ROANOKE TIMES

                         Roanoke Times
                 Copyright (c) 1995, Landmark Communications, Inc.

DATE: THURSDAY, April 8, 1993                   TAG: 9304080137
SECTION: NATIONAL/INTERNATIONAL                    PAGE: A6   EDITION: METRO 
SOURCE: 
DATELINE: WASHINGTON                                LENGTH: Short


FEDERAL COURTS LOW ON MONEY FOR JURORS

The federal judiciary says it is rapidly running out of money to pay lawyers appointed by the courts to represent indigent defendants and is evidently upset with the Clinton administration for not rushing to the rescue.

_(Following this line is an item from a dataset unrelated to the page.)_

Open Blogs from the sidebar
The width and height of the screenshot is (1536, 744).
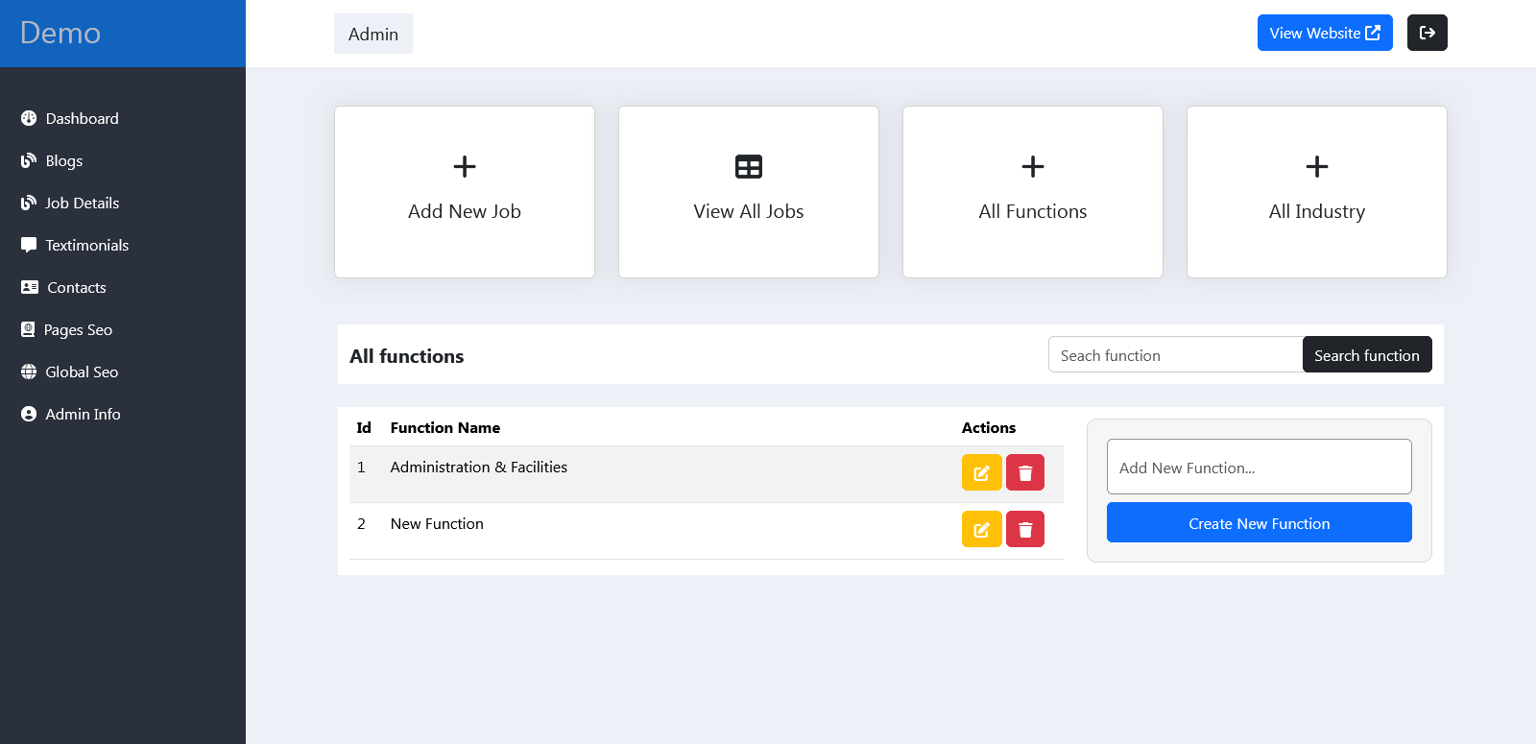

Officials of the Administrative Office of the U.S. Courts said Wednesday the fund to pay attorneys assigned by the courts under the Criminal Justice Act will run dry in May.

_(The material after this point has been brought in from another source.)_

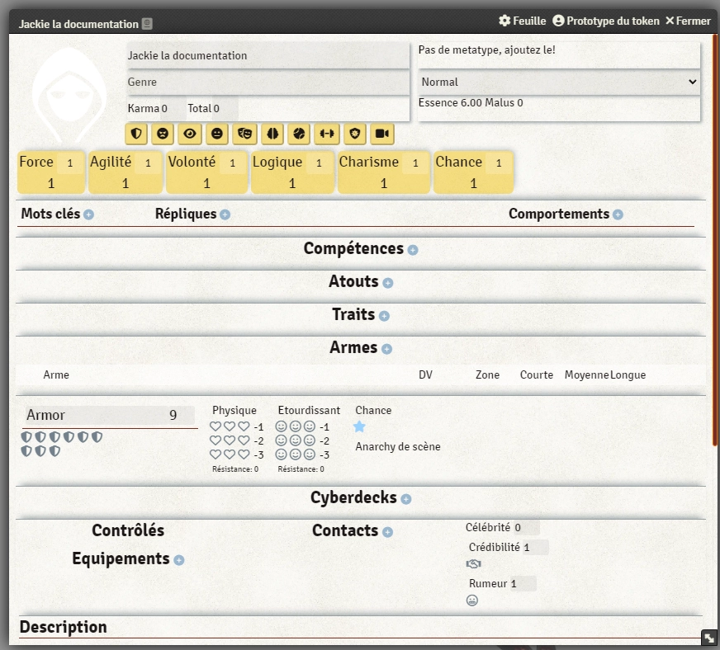The height and width of the screenshot is (650, 720).
Task: Click the grimacing face icon under Rumeur
Action: pyautogui.click(x=472, y=601)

A separate $68.9 million account to pay jurors in criminal and civil cases also is getting low, they said. The U.S. Judicial Conference's eight-member executive committee Wednesday reaffirmed its March decision that there be no more jury trials in civil cases after May 12.

"Other people have asked if we're crying wolf, but I think the numbers speak for themselves," said David A. Sellers, spokesman for the Administrative Office. "We also have a duty to notify the judges of this crisis. Never have we faced the danger of running out of money for civil jury trials and court-appointed lawyers in the same year."

Deputy Director James E. Macklin Jr. said Wednesday that "we might give them an IOU" if Congress fails to act. He said the plan to postpone civil jury trials - in order to keep the criminal cases going through the end of the fiscal year - was reconsidered by the judges Wednesday, partly because of a 1986 appellate-court decision suggesting that "you can't do this."